- **Work required**: Quote, without any change, the line that contains "Instruction: Save the" and all lines that follow it to the end of the data below.

+===+

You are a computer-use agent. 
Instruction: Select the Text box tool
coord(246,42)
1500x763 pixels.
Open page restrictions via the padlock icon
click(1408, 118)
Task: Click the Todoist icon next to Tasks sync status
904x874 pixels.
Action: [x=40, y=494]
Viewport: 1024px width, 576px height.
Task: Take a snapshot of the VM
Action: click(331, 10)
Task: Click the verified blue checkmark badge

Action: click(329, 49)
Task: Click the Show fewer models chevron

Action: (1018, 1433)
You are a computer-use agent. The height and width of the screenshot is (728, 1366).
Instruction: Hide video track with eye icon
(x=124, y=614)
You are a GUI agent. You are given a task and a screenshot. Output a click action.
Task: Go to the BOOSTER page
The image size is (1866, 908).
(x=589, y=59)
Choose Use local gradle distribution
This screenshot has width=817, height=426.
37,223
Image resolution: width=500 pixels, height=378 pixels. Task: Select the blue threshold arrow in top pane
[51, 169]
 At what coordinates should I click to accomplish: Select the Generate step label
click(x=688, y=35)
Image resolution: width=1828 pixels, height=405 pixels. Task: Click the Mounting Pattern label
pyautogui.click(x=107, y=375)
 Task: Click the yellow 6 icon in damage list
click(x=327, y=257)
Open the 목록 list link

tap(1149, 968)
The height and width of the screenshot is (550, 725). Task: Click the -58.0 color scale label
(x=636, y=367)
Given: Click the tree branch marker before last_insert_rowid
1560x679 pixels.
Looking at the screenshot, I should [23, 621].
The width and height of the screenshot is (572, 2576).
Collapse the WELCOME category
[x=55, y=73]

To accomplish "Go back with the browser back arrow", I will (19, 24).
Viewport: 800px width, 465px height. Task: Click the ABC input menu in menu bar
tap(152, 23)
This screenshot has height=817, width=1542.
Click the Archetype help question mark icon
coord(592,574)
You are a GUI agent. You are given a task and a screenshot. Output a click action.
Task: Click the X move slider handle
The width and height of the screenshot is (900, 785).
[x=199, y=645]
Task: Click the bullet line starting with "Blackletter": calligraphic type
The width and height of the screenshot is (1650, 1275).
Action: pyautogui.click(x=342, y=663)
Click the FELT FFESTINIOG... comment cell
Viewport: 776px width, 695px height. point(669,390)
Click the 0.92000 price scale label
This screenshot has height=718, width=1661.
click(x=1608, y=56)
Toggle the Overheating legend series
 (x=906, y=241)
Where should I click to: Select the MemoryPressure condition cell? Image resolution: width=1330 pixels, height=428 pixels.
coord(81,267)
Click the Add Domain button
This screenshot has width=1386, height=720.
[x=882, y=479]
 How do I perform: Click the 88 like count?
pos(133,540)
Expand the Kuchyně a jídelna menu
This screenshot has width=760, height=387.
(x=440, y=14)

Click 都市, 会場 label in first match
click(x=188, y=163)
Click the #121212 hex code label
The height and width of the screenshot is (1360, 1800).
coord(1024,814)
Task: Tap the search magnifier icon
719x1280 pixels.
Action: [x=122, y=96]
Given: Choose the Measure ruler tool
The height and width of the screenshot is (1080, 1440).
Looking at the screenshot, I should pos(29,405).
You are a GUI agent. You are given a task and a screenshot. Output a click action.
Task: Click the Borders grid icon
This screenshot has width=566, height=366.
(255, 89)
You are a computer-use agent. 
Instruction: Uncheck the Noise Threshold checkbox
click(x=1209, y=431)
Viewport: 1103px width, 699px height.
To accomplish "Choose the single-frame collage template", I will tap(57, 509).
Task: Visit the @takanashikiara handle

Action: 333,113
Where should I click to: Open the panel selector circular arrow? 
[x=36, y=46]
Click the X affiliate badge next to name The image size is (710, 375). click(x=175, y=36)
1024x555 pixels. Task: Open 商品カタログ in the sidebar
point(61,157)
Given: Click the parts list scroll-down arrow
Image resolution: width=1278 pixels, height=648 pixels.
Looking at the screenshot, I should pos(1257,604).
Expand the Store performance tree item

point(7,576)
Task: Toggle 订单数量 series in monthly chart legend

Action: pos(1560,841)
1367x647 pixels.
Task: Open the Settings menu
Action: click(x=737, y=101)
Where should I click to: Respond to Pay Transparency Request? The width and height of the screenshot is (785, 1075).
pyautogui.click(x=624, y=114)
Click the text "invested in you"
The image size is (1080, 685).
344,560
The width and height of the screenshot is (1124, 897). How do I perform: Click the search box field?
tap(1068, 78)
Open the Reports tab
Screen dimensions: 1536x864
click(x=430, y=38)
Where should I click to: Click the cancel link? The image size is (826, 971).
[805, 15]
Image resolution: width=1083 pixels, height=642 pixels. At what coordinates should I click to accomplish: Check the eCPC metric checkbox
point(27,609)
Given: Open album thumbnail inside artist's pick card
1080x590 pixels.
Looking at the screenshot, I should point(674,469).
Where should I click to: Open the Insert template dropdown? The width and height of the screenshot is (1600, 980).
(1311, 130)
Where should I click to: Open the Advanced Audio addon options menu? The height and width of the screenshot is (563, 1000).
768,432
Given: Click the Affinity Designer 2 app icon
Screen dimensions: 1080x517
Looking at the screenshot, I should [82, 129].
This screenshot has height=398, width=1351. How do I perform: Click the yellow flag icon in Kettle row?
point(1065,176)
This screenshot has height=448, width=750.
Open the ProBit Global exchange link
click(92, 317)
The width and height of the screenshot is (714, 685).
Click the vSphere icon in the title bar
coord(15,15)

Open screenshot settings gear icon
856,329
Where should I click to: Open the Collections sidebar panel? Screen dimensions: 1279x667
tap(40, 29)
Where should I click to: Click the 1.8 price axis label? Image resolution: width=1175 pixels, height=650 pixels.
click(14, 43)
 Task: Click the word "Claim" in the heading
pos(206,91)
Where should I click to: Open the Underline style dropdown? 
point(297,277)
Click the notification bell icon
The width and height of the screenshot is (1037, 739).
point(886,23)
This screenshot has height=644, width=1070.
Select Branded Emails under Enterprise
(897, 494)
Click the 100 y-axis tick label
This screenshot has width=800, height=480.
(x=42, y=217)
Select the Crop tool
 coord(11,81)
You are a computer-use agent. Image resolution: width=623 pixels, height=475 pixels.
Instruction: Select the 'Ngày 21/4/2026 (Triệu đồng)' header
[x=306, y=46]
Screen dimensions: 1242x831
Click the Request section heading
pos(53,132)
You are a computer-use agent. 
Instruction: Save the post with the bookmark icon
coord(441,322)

+===+

- **Solution to the exercise**:
Instruction: Save the post with the bookmark icon
coord(441,322)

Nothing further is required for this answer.